Koszt inwestycji można szacować na 4–5 mld zł.

– Spotkanie oceniałbym raczej w kategoriach roboczego, niemniej mamy nadzieję na finalizację tej umowy wkrótce – mówi Paweł Gniadek, rzecznik Tauronu. Od KGHM nie udało się nam uzyskać komentarza, a wiadomo, że to Tauron oczekuje na ostateczną decyzję władz lubińskiego koncernu. Prezes KGHM Herbert Wirth mówił wcześniej, że do wyjaśnienia pozostaje jedynie kwestia tytułów prawnych, związanych z obszarem, na którym ma powstać inwestycja.

– W sprawie szczegółów rozmów odsyłam do zarządów spółek – mówi Maciej Wewiór, rzecznik resortu skarbu. Jaką rolę pełni MSP w rozmowach? – Jako znaczący akcjonariusz obu przedsiębiorstw służymy wsparciem podczas negocjacji, jednak decyzje muszą zapaść na podstawie przesłanek czysto biznesowych – mówi Wewiór.

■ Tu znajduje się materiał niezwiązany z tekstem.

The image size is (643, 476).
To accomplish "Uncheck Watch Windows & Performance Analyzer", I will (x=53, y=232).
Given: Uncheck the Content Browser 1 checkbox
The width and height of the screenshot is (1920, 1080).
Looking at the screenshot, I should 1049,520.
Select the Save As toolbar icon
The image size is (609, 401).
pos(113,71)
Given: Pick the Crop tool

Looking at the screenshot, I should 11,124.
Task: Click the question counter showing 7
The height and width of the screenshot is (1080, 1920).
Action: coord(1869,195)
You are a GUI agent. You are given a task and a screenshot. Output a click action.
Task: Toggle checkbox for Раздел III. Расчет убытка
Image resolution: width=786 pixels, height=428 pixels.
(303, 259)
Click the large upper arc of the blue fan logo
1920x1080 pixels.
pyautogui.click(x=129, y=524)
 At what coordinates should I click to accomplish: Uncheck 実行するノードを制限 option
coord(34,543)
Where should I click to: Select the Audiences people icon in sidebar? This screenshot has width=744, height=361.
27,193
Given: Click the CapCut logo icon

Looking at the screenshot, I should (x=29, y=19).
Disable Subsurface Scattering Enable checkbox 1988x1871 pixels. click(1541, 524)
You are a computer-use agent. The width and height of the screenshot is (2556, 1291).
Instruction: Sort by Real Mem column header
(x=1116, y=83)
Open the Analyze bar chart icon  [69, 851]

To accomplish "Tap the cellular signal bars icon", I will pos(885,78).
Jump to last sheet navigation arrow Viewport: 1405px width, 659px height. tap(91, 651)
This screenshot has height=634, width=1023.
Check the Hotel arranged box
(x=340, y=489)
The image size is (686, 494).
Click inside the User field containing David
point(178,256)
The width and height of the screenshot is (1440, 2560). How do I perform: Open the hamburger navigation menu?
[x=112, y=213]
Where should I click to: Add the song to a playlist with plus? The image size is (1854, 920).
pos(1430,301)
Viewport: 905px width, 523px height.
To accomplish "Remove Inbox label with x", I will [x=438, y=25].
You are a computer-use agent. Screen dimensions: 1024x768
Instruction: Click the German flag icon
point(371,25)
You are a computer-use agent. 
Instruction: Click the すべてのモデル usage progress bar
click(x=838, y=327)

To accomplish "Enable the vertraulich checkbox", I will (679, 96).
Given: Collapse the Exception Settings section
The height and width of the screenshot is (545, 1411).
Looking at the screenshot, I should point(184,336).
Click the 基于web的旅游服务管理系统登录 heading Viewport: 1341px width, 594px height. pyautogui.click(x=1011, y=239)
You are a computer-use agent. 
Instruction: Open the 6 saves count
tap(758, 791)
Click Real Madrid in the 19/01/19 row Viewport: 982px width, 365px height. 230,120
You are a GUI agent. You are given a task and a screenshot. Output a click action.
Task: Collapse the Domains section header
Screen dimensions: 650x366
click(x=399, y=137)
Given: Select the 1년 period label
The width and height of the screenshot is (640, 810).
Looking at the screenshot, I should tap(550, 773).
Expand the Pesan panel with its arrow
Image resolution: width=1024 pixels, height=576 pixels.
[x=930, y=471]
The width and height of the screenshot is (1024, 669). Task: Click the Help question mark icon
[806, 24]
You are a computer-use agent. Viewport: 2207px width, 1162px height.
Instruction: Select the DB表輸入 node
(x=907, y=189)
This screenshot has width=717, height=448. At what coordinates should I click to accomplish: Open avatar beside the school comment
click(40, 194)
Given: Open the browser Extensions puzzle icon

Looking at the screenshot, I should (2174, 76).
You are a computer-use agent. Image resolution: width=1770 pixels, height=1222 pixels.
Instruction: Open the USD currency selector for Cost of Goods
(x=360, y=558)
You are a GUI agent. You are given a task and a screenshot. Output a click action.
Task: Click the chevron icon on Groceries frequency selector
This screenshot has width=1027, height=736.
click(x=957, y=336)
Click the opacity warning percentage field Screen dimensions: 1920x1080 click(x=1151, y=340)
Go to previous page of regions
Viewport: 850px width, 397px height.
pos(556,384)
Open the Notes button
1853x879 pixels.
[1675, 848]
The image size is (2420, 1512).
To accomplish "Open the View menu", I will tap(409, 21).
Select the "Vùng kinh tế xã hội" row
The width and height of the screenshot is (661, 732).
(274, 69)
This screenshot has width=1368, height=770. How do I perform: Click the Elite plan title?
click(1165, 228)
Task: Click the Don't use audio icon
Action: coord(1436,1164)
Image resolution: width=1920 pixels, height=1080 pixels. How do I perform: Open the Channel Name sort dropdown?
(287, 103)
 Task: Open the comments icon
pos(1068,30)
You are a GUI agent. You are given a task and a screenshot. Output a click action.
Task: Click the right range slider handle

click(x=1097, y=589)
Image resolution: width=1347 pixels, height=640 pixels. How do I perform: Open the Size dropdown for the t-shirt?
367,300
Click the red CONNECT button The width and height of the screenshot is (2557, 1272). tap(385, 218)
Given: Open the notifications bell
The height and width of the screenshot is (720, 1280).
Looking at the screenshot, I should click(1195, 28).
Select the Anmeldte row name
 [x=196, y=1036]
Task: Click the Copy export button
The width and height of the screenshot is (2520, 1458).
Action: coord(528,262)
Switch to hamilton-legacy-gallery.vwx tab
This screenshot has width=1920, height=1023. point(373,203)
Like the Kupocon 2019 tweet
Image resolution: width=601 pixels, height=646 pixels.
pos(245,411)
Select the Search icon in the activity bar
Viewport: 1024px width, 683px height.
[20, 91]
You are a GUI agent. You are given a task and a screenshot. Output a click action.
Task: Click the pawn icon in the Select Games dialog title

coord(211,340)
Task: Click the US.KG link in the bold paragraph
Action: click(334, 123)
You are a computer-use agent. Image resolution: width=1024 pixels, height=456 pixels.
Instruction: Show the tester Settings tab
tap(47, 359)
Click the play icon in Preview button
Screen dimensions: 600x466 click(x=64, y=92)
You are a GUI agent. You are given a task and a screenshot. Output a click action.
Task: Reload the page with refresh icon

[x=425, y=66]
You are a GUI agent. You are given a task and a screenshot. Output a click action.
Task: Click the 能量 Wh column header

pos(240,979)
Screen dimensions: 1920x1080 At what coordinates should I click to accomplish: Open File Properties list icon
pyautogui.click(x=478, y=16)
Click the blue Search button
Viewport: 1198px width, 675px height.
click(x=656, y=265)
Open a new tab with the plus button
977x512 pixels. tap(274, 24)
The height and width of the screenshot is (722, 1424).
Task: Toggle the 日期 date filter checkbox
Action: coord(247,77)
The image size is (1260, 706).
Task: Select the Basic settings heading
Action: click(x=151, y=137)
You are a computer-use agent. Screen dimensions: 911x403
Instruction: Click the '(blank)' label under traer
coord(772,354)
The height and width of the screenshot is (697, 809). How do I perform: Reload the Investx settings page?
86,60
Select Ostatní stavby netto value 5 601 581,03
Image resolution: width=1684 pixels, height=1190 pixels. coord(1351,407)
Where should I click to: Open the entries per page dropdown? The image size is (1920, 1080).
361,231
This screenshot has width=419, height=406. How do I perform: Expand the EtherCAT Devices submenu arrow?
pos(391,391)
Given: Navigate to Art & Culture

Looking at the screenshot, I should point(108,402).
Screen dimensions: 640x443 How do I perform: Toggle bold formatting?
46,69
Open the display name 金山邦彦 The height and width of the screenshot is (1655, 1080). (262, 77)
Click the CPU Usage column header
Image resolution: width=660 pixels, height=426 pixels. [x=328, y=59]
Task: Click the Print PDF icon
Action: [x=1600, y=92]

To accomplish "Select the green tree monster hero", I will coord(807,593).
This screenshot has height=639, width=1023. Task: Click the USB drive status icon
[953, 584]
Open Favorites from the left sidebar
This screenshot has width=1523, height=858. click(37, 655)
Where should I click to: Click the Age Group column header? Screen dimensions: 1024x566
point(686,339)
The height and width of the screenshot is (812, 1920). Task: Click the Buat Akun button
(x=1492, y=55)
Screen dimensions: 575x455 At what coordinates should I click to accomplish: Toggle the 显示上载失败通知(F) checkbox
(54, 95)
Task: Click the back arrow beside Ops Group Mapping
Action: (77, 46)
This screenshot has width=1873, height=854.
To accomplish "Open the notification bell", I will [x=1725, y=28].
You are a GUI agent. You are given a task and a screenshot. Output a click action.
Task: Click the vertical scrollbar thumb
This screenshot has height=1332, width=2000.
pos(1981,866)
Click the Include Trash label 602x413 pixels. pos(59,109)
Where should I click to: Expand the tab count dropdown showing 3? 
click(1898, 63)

Wiosną zeszłego roku Tauron i KGHM podpisały list intencyjny w sprawie budowy bloku o mocy rzędu 800 MW. Polska Miedź chce być inwestorem finansowym i odbiorcą prądu. Według pierwotnych deklaracji decyzja o rozpoczęciu przedsięwzięcia miała zapaść do końca ubiegłego roku.